Effective measurement is one of the key challenges faced by the TV ad industry, but moves towards mass addressability will play a key role in its future, says Matt Hill of UK commercial broadcasters marketing body Thinkbox.

Matt Hill

Matt Hill

What are the latest trends in the ad industry?
In recent years there has been a trend towards short-termism – advertisers chasing short-term sales. This has been understandable given the economic pressures businesses are under. However, it is now widely understood that this has been bad news; it has led to a decline in the overall effectiveness of advertising.

The industry urgently needs to re-balance its approach and shift the focus back towards the longer-term brand building activity that drives sustainable growth. TV advertising can be used for both, but it is sometimes pigeon-holed as a brand-builder, so we’re working to ensure that TV’s role at every stage of the marketing funnel is better understood, so advertisers can get even more from it.

The impact of GDPR is starting to have an impact on data-based targeting and cookies, so long a mainstay of online advertising, are becoming less useful. First-party data – data given directly by individuals – is, therefore, becoming even more valuable, with geographic and postcode targeting more common. This is good news for TV as the broadcasters are sitting on a goldmine of willingly-given first part data.

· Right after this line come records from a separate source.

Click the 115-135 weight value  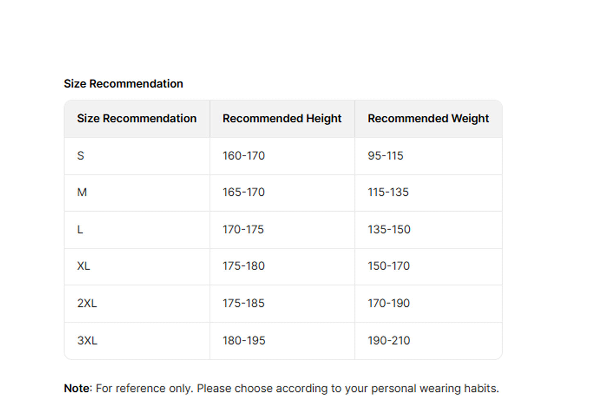point(388,192)
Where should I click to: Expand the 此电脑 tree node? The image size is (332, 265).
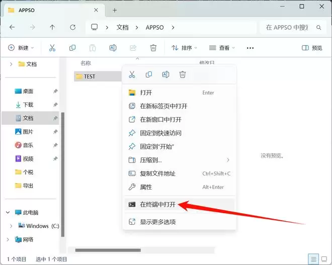[9, 213]
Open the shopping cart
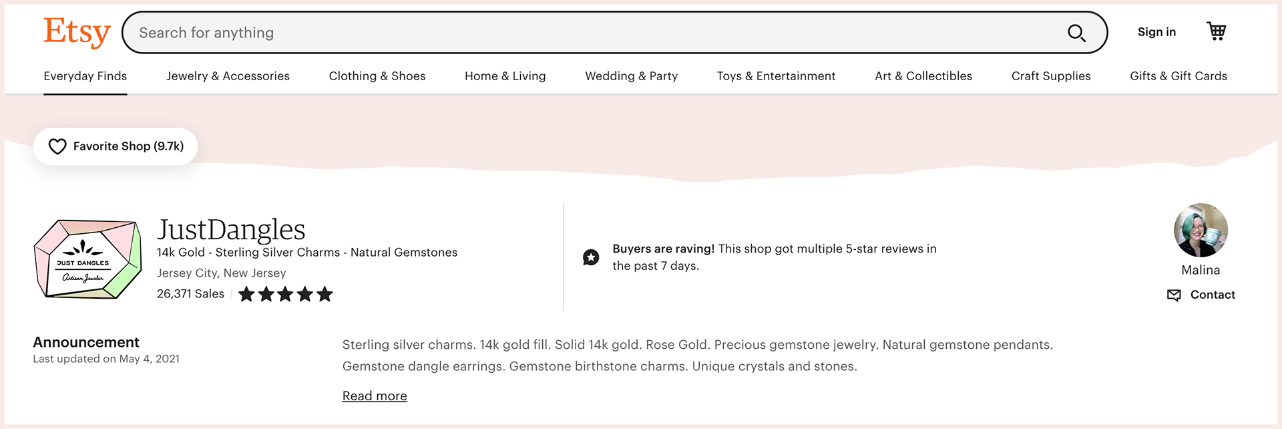This screenshot has width=1282, height=429. 1216,31
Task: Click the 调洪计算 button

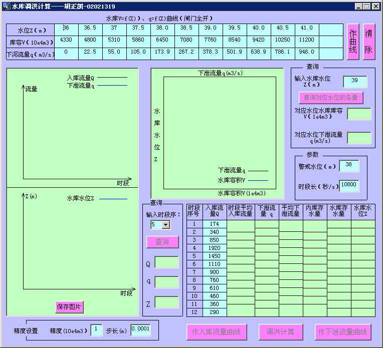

And there has been a shift to greater media agency accountability and transparency, helped by things such as the new ISBA contract.

Advertisers want to know where their money is going and why – understandably given the recent uncovering of massive ad fraud online and brand safety scandals with the likes of YouTube and Facebook.

As more content moves to OTT platforms what challenges does this present?
The first is measurement. We don’t yet have a single source of measuring different forms of TV, let alone all video. This is needed because there can be a lot of hype.

Thinkbox does an annual analysis of the video world, so we have a good estimate of how much time people are spending where. For example, broadcaster TV accounts for 69% of all video viewing in the UK. The SVODs like Amazon and Netflix collectively account for 9%. The picture is far different when you look at video advertising time – which is what advertisers care more about. Here broadcaster TV accounts for 95% and the SVODs account for none.

The second challenge is linked to measurement: we need to ensure advertisers make the correct budget allocation for optimal total TV reach. TV is no longer about live viewing, as everyone knows. Viewing has been re-distributed across live and on-demand. Broadcaster on demand has come of age. It is a mass medium with 17 million viewers a week, so it is now a fundamental part of TV advertising.

Measurement discussions are ongoing – watch this space. But the best advice is for advertisers to work closely with their agencies and use tools such as the IPA’s Touchpoints channel planner to determine optimum splits.

You’ve done research into ad length – what is the sweet spot? How does this vary by platform?
Sadly there is no sweet spot. It is horses for courses because the optimal ad length is dependent on the marketing objective. A short ad can be effective at basic activation or acting as a priming message. But longer ads are needed for more complex messaging or building an emotive effect.

The role of the platform is all about its ability to capture viewers’ attention for different ad lengths. TV, because it such an immersive experience and only charges for ads watched at normal speed can accommodate all ad lengths.

What new technologies do you think are key to the future of TV advertising?
TV advertising’s future is already here, the technology is in place, but it just isn’t yet everywhere. But we are building towards mass addressability, which will play a key role in its future, and when TV gets there the possibilities for advertisers will be amazing.

What role will addressable ads play in the future?
The same as now: they are an excellent way into TV for SMEs (Sky AdSmart has attracted 1,000 brands on to TV for the first time); they are good for activation messaging with tightly defined audiences, and they play an increasingly important role in building cost-effective reach. 

What are the key ways to assess the effectiveness of TV advertising?
There are more straightforward ways, such as looking at the direct effect on web traffic, on branded online search, on Google trends. But to get a fuller picture – especially as TV often doesn’t get the full credit it deserves because it has such wide-ranging effects – econometric modelling is important, unpicking TV’s specific impact. It is also vital to measure all advertising’s impact on longer-term brand health. 

With people consuming more content than ever, what opportunities does this open up for the broadcast sector and advertising?
It is the age of television and more people are certainly viewing more content. But not all of this content is funded by advertising. So, from an advertising perspective, the challenge is about building cost-effective reach in the right environments. The commercial broadcasters are meeting this challenge.